▶ [WORK REQUIRED]: Reproduce the items below verbatim, starting at the first line and ending with the line that holds "Select the table", with both of those lines included.

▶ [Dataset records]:
+===+
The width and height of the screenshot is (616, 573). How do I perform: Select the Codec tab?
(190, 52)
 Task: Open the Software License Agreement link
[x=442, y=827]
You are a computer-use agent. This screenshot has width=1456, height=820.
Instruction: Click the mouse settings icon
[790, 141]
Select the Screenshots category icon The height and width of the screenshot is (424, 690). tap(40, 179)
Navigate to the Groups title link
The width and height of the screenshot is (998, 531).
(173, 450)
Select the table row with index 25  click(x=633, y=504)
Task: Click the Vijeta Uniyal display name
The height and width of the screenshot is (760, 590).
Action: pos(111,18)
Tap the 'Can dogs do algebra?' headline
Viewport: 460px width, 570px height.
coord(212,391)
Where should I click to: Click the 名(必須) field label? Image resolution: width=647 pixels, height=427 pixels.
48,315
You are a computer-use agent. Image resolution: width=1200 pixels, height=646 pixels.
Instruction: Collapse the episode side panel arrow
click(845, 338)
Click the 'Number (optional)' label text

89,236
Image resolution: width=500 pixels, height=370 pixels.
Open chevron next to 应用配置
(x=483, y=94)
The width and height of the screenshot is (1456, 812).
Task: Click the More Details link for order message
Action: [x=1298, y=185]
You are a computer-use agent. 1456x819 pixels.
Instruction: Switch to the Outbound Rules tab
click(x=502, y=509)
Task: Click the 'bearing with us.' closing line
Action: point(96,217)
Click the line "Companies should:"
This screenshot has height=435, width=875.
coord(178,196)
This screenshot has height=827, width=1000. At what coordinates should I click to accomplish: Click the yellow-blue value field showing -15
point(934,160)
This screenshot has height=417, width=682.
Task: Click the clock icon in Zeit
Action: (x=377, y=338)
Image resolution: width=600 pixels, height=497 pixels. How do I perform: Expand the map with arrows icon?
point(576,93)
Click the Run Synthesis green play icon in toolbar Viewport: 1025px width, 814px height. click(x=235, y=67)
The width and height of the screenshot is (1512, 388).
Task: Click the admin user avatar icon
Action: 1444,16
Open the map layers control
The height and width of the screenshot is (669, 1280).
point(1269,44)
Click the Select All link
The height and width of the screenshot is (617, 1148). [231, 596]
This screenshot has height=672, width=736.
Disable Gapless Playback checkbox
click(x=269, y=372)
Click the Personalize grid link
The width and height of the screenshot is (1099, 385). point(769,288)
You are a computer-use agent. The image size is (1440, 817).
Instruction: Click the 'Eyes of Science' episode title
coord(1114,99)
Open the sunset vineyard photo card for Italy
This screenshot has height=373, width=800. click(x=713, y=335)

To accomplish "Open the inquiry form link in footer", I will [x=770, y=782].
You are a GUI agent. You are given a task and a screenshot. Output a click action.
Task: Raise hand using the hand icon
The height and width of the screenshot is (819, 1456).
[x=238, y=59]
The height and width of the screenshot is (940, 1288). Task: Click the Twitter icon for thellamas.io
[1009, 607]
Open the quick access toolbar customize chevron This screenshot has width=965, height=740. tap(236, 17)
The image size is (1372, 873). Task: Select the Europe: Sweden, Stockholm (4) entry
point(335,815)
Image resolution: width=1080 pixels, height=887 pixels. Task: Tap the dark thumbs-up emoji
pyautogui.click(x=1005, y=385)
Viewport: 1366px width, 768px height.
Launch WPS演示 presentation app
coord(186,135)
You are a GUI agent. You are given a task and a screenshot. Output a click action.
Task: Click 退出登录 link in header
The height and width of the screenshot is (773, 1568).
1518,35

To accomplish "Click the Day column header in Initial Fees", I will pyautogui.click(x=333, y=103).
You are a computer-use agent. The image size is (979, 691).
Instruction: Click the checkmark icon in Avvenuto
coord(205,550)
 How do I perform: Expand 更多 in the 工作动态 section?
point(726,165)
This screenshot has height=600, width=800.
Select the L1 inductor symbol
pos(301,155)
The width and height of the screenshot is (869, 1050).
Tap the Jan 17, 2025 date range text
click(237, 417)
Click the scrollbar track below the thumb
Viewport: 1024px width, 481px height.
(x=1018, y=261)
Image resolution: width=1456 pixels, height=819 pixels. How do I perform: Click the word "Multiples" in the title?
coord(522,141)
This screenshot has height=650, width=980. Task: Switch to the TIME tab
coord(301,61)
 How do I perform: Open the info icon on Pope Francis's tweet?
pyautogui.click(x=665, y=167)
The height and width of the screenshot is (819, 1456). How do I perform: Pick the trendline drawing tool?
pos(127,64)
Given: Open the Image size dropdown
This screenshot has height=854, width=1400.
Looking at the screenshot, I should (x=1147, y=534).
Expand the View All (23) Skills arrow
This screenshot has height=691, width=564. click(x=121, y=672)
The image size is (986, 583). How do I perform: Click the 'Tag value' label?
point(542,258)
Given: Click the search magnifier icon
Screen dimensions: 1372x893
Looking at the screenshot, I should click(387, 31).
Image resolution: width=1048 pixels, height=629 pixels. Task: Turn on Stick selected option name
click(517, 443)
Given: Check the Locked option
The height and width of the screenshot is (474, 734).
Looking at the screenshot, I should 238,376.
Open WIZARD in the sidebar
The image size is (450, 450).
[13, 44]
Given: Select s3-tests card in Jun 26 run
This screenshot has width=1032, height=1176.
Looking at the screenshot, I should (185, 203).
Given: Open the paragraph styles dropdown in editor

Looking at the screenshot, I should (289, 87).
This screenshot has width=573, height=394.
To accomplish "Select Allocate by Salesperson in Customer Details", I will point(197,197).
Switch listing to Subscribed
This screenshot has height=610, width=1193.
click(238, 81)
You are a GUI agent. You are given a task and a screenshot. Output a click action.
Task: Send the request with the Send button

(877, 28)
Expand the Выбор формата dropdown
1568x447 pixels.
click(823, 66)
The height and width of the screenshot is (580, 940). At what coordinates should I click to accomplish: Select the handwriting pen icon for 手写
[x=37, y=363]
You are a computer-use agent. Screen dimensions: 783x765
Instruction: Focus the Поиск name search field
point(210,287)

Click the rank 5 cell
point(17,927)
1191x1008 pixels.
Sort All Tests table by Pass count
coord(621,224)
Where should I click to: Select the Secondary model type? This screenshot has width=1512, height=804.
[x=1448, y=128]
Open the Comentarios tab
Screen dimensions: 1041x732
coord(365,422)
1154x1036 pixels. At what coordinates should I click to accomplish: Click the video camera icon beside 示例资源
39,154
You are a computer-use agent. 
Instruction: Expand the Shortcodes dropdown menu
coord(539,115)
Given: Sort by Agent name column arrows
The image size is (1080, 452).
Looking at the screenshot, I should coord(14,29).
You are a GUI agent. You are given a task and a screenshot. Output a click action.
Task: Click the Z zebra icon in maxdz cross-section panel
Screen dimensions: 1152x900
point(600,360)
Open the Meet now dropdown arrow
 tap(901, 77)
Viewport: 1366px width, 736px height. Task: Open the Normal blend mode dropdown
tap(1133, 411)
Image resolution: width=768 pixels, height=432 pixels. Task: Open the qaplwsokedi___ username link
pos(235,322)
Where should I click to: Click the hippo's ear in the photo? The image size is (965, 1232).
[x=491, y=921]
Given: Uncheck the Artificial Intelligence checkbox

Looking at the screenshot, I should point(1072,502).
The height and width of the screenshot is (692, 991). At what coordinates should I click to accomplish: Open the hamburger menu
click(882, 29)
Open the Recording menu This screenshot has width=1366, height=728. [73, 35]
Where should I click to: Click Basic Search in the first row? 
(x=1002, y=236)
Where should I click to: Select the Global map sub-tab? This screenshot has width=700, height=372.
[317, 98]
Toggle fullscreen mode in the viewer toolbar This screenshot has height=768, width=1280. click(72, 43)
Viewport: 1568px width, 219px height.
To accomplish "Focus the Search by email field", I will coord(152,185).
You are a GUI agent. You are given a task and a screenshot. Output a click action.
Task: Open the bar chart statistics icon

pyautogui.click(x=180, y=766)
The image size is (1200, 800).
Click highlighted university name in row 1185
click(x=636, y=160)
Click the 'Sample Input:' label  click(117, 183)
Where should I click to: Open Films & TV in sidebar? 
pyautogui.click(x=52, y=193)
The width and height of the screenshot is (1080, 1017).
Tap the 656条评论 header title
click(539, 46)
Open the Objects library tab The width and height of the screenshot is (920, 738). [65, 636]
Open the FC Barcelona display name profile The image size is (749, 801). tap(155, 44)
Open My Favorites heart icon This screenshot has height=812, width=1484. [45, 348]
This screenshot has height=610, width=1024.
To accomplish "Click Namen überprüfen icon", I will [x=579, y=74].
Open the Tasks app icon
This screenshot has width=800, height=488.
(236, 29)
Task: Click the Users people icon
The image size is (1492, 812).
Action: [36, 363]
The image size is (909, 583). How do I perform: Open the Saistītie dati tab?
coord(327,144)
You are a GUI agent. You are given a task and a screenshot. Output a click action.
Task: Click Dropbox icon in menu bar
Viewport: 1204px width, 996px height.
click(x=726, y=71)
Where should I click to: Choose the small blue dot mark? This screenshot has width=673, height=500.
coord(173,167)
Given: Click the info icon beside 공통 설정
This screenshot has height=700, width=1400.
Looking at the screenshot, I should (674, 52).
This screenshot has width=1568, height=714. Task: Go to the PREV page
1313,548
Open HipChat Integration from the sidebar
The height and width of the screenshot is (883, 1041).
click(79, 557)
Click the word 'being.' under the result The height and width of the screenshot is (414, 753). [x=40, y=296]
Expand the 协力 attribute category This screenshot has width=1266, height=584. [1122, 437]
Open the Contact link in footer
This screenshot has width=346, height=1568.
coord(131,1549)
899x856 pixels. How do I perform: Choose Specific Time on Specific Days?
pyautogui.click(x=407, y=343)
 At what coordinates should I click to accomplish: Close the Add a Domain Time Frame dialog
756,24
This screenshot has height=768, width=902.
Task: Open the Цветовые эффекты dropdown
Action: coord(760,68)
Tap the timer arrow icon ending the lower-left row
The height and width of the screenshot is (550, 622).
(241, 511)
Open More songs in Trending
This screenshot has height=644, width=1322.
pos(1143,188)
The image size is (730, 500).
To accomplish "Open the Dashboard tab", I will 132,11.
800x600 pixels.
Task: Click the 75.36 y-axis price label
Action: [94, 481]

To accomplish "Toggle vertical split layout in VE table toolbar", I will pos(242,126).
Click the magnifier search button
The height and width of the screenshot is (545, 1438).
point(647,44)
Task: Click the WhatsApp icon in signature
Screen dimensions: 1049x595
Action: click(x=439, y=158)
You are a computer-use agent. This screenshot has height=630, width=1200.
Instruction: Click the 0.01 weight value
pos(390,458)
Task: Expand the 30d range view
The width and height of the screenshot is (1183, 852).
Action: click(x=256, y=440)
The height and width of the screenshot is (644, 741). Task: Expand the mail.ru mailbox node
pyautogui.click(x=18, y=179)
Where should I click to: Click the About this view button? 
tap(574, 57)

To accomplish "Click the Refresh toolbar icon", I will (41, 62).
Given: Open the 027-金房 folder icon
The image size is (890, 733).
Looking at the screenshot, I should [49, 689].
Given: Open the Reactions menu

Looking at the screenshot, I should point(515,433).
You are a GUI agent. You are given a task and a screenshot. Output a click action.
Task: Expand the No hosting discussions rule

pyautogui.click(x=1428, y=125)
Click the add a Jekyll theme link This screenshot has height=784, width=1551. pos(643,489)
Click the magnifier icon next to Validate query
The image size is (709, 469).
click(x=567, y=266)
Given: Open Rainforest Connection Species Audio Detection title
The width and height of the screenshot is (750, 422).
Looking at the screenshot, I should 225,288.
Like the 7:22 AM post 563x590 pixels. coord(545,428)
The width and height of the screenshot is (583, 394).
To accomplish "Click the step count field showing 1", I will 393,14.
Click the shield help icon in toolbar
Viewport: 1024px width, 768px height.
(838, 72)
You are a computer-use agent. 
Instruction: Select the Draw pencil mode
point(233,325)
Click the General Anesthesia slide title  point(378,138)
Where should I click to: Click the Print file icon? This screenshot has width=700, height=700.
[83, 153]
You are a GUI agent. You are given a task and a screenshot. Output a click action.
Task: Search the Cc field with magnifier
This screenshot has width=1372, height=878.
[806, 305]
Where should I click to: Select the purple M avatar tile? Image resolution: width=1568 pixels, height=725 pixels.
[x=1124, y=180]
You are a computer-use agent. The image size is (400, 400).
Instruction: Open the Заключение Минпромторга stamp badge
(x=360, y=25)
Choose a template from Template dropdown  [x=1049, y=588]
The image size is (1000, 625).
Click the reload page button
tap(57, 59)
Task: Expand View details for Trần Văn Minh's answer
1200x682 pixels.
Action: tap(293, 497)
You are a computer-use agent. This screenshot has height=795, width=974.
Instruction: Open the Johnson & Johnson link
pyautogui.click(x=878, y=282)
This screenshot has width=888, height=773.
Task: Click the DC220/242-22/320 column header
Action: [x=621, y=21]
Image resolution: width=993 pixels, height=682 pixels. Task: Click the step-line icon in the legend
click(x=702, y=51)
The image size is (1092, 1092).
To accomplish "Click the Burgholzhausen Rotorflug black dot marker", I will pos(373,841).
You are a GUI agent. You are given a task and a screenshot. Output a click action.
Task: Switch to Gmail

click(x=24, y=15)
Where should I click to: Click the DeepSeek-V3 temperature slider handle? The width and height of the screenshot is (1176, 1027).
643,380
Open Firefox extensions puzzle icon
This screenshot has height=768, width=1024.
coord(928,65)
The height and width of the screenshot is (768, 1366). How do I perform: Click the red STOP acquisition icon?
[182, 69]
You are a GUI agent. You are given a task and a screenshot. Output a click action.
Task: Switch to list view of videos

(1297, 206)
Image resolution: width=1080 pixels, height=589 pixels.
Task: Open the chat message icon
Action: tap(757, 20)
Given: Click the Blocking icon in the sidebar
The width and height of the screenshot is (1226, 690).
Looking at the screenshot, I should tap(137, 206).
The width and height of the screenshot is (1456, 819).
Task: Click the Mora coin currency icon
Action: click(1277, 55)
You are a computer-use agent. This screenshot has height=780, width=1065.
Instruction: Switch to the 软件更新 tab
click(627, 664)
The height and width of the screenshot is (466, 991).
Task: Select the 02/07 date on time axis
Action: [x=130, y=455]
+===+
▶ [RESPONSE FOR THIS EXERCISE]:
The width and height of the screenshot is (616, 573). How do I perform: Select the Codec tab?
(190, 52)
 Task: Open the Software License Agreement link
[x=442, y=827]
You are a computer-use agent. This screenshot has width=1456, height=820.
Instruction: Click the mouse settings icon
[790, 141]
Select the Screenshots category icon The height and width of the screenshot is (424, 690). tap(40, 179)
Navigate to the Groups title link
The width and height of the screenshot is (998, 531).
(173, 450)
Select the table row with index 25  click(x=633, y=504)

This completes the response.